- BRIEF
For each line below that includes the word "computer", make a copy.

..........

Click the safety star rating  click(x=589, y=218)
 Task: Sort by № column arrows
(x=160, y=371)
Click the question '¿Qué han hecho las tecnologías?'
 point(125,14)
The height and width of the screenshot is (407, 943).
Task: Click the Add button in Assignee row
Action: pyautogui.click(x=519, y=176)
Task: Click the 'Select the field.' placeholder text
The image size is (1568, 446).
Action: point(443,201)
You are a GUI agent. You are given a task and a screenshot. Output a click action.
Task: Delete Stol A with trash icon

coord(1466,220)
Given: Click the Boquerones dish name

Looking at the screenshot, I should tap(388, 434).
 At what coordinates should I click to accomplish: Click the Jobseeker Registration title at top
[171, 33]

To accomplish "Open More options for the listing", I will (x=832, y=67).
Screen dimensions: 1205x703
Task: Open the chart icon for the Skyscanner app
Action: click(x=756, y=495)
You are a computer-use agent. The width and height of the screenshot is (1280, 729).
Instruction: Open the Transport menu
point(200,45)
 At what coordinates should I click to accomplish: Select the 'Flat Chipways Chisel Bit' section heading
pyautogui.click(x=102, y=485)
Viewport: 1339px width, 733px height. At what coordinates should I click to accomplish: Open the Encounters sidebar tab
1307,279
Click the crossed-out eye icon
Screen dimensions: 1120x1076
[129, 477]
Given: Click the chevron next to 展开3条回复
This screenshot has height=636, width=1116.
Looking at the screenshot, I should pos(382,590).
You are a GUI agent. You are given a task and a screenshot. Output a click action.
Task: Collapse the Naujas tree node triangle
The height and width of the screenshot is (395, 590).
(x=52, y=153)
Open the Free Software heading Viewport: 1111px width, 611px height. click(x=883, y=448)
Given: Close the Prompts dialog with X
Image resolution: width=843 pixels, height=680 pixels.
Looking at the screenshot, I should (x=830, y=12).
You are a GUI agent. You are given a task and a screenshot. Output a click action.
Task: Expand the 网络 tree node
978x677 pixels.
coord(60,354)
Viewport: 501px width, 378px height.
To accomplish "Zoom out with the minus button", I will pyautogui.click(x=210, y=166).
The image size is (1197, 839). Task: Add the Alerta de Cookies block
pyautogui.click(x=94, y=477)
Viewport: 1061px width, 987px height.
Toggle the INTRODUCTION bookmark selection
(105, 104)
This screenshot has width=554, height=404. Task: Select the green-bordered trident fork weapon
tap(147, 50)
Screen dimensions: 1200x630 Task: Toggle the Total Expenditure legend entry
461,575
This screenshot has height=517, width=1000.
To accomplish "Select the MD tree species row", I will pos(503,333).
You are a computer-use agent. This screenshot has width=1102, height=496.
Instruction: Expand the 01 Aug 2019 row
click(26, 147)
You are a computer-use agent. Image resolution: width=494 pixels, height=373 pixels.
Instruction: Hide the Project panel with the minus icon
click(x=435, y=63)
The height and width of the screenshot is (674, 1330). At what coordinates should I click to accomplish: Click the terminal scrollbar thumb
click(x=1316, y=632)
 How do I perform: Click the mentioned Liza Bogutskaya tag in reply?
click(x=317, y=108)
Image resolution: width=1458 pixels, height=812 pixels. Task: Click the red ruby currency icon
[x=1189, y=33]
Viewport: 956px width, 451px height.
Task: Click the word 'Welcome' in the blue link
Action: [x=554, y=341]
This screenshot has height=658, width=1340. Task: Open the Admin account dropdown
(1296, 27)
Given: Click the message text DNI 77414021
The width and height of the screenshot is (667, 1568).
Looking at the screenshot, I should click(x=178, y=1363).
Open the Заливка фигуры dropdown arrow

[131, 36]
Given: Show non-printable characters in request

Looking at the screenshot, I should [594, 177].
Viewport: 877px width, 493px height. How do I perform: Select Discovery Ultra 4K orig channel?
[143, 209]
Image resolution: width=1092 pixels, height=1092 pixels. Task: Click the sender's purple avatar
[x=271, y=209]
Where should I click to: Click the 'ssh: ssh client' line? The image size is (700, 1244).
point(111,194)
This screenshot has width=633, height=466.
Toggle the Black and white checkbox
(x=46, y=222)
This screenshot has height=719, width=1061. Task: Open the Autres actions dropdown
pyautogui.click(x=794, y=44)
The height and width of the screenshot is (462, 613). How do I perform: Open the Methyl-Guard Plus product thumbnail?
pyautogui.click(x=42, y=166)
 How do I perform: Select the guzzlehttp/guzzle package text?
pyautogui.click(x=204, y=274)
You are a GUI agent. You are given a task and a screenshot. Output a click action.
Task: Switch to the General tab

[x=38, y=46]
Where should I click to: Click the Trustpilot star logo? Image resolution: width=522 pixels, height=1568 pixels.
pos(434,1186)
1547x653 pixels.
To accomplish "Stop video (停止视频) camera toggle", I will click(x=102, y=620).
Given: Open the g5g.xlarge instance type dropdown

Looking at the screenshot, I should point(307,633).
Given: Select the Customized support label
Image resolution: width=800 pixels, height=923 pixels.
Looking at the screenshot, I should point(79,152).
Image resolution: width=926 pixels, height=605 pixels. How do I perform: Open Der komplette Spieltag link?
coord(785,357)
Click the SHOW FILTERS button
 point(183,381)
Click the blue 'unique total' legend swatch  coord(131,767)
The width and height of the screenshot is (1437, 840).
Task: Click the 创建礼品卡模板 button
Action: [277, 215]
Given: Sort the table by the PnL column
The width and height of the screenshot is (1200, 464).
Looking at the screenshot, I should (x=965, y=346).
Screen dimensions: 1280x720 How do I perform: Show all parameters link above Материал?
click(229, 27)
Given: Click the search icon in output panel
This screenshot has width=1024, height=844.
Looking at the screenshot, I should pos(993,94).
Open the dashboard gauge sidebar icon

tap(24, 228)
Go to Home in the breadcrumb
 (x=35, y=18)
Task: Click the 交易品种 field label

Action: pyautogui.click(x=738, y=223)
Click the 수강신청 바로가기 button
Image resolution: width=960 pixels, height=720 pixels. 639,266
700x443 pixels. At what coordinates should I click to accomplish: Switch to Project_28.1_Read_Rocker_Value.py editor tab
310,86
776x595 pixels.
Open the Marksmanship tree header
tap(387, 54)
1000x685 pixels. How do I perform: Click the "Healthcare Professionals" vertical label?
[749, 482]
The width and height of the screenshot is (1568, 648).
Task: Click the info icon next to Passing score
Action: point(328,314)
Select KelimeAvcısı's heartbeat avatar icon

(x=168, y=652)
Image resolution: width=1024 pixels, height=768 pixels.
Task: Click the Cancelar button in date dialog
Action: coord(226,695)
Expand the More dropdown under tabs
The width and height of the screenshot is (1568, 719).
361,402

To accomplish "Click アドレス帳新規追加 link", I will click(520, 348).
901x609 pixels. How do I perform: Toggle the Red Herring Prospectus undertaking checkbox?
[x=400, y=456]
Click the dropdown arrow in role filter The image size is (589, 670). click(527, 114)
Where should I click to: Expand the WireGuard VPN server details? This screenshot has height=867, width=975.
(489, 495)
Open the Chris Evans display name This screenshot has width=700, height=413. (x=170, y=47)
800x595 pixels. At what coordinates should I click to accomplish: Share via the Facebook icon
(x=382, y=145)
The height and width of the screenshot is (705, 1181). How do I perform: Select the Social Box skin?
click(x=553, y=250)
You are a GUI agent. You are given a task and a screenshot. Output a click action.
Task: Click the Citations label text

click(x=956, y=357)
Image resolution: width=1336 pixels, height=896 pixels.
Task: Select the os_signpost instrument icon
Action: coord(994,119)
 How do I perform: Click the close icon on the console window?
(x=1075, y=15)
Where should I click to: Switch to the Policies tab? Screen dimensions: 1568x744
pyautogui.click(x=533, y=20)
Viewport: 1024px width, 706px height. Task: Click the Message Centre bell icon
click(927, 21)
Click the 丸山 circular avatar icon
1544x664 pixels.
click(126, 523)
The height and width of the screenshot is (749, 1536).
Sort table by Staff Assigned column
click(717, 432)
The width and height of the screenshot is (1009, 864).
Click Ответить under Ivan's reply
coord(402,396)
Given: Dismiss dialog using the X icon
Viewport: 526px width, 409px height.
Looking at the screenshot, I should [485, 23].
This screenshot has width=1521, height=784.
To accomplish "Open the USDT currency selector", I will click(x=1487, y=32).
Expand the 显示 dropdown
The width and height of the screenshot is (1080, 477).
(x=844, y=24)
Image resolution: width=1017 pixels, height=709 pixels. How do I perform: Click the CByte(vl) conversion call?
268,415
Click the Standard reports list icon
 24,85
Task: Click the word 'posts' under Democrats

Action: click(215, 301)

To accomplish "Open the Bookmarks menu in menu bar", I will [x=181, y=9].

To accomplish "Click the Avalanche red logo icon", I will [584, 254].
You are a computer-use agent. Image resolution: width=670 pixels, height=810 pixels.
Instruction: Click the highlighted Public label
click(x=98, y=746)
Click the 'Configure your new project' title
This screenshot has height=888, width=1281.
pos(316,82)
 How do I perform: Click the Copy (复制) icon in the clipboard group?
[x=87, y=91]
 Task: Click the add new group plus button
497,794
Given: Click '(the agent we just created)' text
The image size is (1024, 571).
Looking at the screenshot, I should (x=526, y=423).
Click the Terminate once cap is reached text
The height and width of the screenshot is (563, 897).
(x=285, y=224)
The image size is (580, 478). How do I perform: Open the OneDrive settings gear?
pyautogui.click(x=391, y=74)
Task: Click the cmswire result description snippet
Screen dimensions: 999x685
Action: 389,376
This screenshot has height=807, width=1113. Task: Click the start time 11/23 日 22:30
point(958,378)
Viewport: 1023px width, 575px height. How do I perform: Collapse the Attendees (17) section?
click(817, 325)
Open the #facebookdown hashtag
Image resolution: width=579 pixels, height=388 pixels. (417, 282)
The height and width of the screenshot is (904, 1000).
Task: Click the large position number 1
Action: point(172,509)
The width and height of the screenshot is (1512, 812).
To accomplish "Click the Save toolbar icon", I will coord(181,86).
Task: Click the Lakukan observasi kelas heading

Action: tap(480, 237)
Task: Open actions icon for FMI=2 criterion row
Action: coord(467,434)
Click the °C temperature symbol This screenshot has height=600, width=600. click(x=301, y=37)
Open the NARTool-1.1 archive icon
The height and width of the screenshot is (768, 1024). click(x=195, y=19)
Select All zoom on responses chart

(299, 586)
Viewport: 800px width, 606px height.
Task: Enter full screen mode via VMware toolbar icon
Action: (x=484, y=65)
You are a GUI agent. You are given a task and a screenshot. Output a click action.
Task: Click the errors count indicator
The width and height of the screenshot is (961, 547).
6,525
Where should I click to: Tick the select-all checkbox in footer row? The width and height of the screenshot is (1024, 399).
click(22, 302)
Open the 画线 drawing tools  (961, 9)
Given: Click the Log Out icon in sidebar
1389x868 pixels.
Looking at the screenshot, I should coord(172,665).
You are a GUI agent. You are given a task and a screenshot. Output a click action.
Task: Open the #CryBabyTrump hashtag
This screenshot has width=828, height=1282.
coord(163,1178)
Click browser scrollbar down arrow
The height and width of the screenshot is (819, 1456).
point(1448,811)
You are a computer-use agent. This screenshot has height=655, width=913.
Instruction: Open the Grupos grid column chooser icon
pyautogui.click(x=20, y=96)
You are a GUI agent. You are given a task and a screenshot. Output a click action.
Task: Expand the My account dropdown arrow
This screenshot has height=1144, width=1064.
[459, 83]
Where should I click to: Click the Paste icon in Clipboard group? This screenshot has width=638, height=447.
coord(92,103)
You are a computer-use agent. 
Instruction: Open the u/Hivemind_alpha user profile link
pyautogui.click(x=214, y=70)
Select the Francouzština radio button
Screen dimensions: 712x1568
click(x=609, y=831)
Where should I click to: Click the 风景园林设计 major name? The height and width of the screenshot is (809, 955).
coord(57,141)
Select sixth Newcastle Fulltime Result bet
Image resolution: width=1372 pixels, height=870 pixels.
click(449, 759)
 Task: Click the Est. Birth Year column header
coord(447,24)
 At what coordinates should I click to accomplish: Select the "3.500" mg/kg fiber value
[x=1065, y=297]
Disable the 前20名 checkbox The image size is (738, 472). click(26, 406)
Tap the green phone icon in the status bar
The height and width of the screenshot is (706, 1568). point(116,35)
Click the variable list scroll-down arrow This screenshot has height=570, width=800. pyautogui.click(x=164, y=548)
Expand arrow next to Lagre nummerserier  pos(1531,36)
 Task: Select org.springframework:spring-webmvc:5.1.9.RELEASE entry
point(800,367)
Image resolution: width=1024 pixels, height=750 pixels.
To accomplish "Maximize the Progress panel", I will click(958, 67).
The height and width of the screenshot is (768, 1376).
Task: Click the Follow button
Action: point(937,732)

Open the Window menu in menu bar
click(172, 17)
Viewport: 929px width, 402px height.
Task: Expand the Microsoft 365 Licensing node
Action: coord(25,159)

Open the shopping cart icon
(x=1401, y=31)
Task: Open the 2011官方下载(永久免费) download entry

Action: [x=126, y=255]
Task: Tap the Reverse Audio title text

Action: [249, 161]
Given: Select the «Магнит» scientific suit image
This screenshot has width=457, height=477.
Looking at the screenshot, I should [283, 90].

..........

- COMPLETED EXERCISE
You are a computer-use agent. The width and height of the screenshot is (1280, 729).
You are a computer-use agent. This screenshot has width=1102, height=496.
You are a computer-use agent. Image resolution: width=494 pixels, height=373 pixels.
You are a computer-use agent. Image resolution: width=670 pixels, height=810 pixels.
You are a computer-use agent. This screenshot has height=655, width=913.
You are a computer-use agent. 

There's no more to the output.